Luis Fernández Molina

La libre contratación civil que se aplicaba en las relaciones de subordinación laboral abrió las compuertas para desbocar una marcada tendencia hacia la baja en las cláusulas de los contratos de trabajo. No era culpa de los empleadores. Su postura derivaba de una simple lectura a las directrices del mercado laboral. Mucha oferta –excesiva oferta– y poca demanda. Si una hilera de trabajadores pujaba por un puesto de trabajo cualquier empleador podía ofrecer condiciones más apretadas que siempre había un necesitado asalariado que aceptaría esas condiciones, y lo debía hacer rápido, a riesgo de que el compañero que venía atrás aceptara otras aún más reducidas.

Este escenario se desarrolló en una fábrica de Manchester, pero también en la fábrica de enfrente y en todas las fábricas del mismo sector. Y en las de Londres, de Liverpool, de Edimburgo, y se estaba extendiendo al continente Europeo. La situación se estaba agravando y se convirtió en un problema social y político. Por lo mismo desbordaba, trascendía, la simple vinculación entre un empleador y un patrono. Ya no era asunto que solo interesaba a los contratantes, era un tema que había rebalsado y afectaba seriamente la convivencia social.

Las multitudes de trabajadores, desocupados la mayoría y otros con puestos muy precarios se concentraban en los barrios marginales donde digerían su miseria. Fue allí el caldo de cultivo propicio para que se fuera incubando el concepto de “clase social”. Adoptaron entonces una actitud más beligerante. Reclamaron la intervención del Estado. Las sociedades europeas estaban convulsionadas. Era el momento preciso en que “un fantasma recorre Europa” según expone la introducción del Manifiesto Comunista (febrero 1848). El fenómeno era imprevisto y surgió súbitamente. La Iglesia Católica, de mucha influencia social en esa época, abordó el tema de las convulsiones sociales con la Encíclica “Rerum Novarum” que precisamente quiere decir “cosa nueva”. Otros pensadores e ideólogos se pronunciaron, entre ellos los utópicos, los mercantilistas, los religiosos, etc. pero sobresalieron don Carlos Marx y Federico Engels con su famoso manifiesto arriba indicado.

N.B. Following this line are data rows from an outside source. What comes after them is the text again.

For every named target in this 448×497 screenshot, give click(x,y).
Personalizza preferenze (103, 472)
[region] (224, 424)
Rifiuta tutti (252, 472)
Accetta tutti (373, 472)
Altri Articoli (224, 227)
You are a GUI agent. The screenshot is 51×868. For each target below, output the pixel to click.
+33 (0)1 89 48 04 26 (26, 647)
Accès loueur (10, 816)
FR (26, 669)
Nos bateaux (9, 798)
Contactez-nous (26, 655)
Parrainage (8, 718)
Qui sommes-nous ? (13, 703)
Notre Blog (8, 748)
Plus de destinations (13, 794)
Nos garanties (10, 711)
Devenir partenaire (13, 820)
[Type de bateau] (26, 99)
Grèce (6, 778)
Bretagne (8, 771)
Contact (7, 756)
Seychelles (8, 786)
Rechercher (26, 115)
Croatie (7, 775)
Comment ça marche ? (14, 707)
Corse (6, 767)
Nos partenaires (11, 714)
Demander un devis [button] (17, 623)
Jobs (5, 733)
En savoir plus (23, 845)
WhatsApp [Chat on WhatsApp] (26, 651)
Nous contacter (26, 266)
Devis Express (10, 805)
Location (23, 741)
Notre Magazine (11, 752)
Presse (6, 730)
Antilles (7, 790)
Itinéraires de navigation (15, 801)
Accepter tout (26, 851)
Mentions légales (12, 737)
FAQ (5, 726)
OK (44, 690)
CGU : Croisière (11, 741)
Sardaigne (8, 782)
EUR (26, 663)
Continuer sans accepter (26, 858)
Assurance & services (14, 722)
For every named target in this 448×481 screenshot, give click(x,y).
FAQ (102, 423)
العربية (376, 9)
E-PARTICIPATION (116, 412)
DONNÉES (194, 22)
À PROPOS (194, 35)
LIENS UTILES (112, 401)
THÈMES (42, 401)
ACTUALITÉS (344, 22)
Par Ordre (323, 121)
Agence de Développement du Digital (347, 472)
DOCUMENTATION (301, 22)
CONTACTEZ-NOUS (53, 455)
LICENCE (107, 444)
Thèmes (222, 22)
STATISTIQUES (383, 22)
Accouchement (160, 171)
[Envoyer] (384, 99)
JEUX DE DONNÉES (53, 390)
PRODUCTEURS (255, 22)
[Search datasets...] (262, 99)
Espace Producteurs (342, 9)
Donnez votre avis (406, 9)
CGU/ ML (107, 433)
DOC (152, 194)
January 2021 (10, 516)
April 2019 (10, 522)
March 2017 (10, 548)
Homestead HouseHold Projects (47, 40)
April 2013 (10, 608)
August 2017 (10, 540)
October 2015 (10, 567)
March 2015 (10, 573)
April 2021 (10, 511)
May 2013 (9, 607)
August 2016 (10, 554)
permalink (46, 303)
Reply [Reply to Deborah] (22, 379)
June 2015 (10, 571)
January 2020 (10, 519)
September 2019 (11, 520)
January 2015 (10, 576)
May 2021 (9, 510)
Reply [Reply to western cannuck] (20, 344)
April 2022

En todo caso se exigió a los gobiernos que participaran. Que dejaran de lado las consignas de no intervención (Laissez Faire, Laissez Passer) e interviniera apoyando a los trabajadores. En otras palabras que rompiera el núcleo, hasta entonces inviolable, del negocio entre particulares. Surgió así el Derecho Laboral en un entorno donde se ponía frenos a los posibles excesos de la contratación laboral; se establecían límites que las partes debían observar. Emergió la institución de las jornadas como la primera expresión por cuyo medio no se podía laborar más de ciertas horas al día o a la semana; se restringió el trabajo de menores de edad y de mujeres. Vino luego el salario mínimo y luego fueron derivando otras instituciones como las vacaciones (que primero era simple goce y luego se hicieron remuneradas), los asuetos, el pago del séptimo día. Se impusieron algunos principios como la irrenunciabilidad de derechos, la teoría de los derechos adquiridos, la esencia evolutiva de la normativa laboral y, especialmente, la tutelaridad de las leyes de trabajo.

Este fue el marco en el que surgió el derecho laboral. Era un momento histórico especial y específico. En ese contexto esta nueva disciplina cumplió con su cometido. Se estableció como un nivelador que respaldaba al trabajador que se encontraba en desventaja a la hora de convenir sus condiciones de trabajo. Fue un atenuante que evitó mayor descomposición en el orden social. Por eso sus normas fueron restrictivas, limitativas. Eran un freno.